Every year, thousands of people get lost in the forest and mountain areas of Switzerland, with approximately 1,000 calls annually from injured or lost hikers in the country alone. Now, a team of researchers from the University of Zurich may have found the solution to this problem with the development of new software that gives drones the ability to autonomously detect and follow forest paths. The artificial intelligence software has successfully been used to teach a small quadrocopter to search a forest on its own, which could lead to the development of drones that parallel the efforts of rescue teams searching for people in the wild.
"While drones flying at high altitudes are already being used commercially, drones cannot yet fly autonomously in complex environments, such as dense forests. In these environments, any little error may result in a crash, and robots need a powerful brain in order to make sense of the complex world around them," Davide Scaramuzza, who participated in the research, said in a press release.
In order to create a powerful brain, the team used a "deep neural network," which is a computer algorithm that can learn to solve complex tasks and problems by training and being put through example tests, effectively mirroring the process that the human brain goes through when it learns from experience. The researchers used data from hours of hiking along various trails in the Swiss Alps, including more than 20,000 images captured by a helmet camera.
The initial results were promising: when the deep neural network was tested on a novel trail, it was able to find the correct path in 85 percent of the cases, in comparison to humans who could only do so 82 percent of the time. However, more work needs to be done on the software before robots will be prepared to autonomously scour the forests.

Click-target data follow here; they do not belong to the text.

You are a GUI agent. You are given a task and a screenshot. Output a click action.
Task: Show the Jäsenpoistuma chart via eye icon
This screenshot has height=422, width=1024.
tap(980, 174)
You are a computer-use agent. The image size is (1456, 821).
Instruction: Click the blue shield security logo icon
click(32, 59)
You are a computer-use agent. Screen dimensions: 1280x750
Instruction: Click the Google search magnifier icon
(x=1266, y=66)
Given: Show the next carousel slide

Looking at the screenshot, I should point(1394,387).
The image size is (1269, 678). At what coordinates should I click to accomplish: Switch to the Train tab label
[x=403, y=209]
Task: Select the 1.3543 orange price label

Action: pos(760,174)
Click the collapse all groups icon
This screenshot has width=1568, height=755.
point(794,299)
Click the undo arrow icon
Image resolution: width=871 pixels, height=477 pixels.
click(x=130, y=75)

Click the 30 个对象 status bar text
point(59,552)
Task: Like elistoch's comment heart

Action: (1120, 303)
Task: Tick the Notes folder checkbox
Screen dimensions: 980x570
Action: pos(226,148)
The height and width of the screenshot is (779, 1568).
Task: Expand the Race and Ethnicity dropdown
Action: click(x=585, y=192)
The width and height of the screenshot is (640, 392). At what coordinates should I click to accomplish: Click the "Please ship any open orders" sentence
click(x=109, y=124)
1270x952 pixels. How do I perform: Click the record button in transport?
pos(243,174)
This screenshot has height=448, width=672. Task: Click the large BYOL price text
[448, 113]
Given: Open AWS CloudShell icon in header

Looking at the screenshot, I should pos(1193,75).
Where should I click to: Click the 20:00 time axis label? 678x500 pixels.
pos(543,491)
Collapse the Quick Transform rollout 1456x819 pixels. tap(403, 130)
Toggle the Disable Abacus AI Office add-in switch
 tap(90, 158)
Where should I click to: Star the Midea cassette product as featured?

"Many technological issues must be overcome before the most ambitious applications can become a reality. But small flying robots are incredibly versatile, and the field is advancing at an unseen pace. One day robots will work side by side with human rescuers to make our lives safer," said Luca Gambardella, a member of the research team.
"Now that our drones have learned to recognize and follow forest trails, we must teach them to recognize humans," added Scaramuzza.
The findings were published in the Dec. 17 issue of IEEE Transactions on Control Systems Technology.